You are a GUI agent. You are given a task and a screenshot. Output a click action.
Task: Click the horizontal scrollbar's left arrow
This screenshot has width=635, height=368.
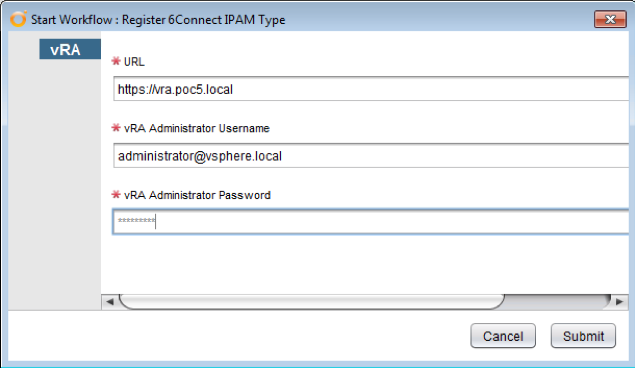[x=110, y=302]
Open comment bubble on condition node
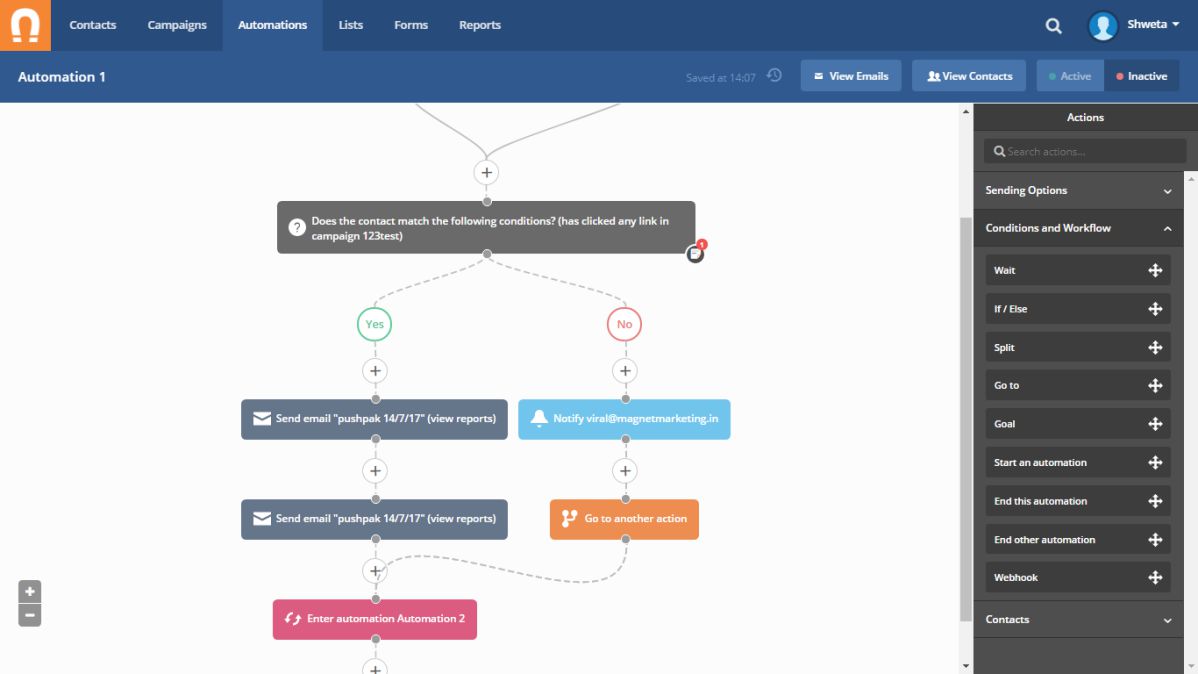This screenshot has width=1198, height=674. point(696,253)
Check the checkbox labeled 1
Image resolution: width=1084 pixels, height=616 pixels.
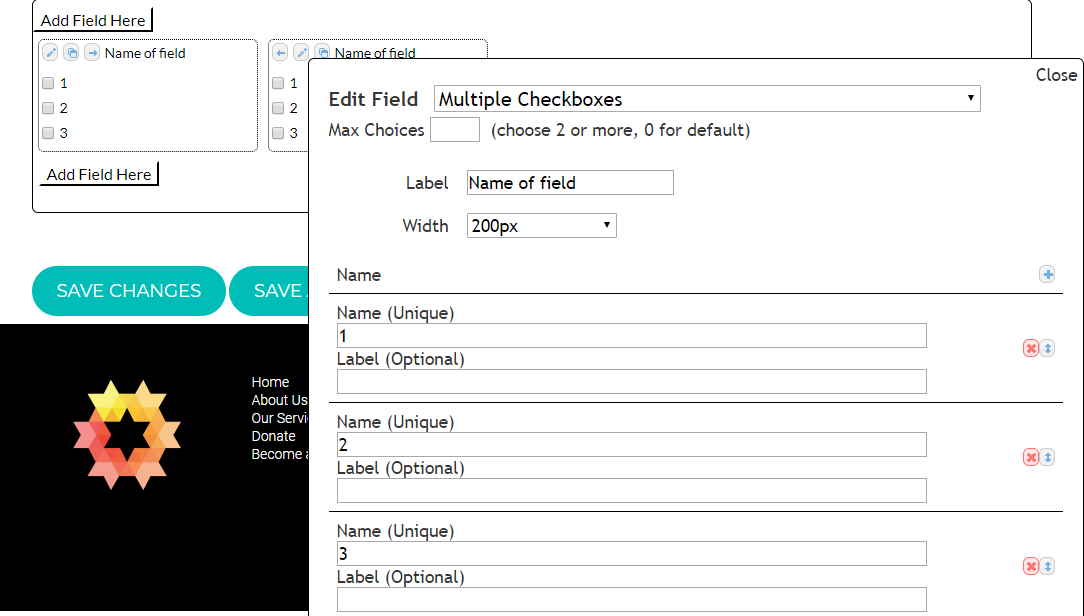tap(47, 83)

-- WHAT YOU WILL DO --
Retype the text of all three items above word for word, leaving the pictures out.

-- WORKED ANSWER --
You are a GUI agent. You are given a task and a screenshot. Output a click action.
Task: Click the horizontal scrollbar's left arrow
This screenshot has width=635, height=368.
[x=110, y=302]
Open comment bubble on condition node
This screenshot has width=1198, height=674. point(696,253)
Check the checkbox labeled 1
Image resolution: width=1084 pixels, height=616 pixels.
tap(47, 83)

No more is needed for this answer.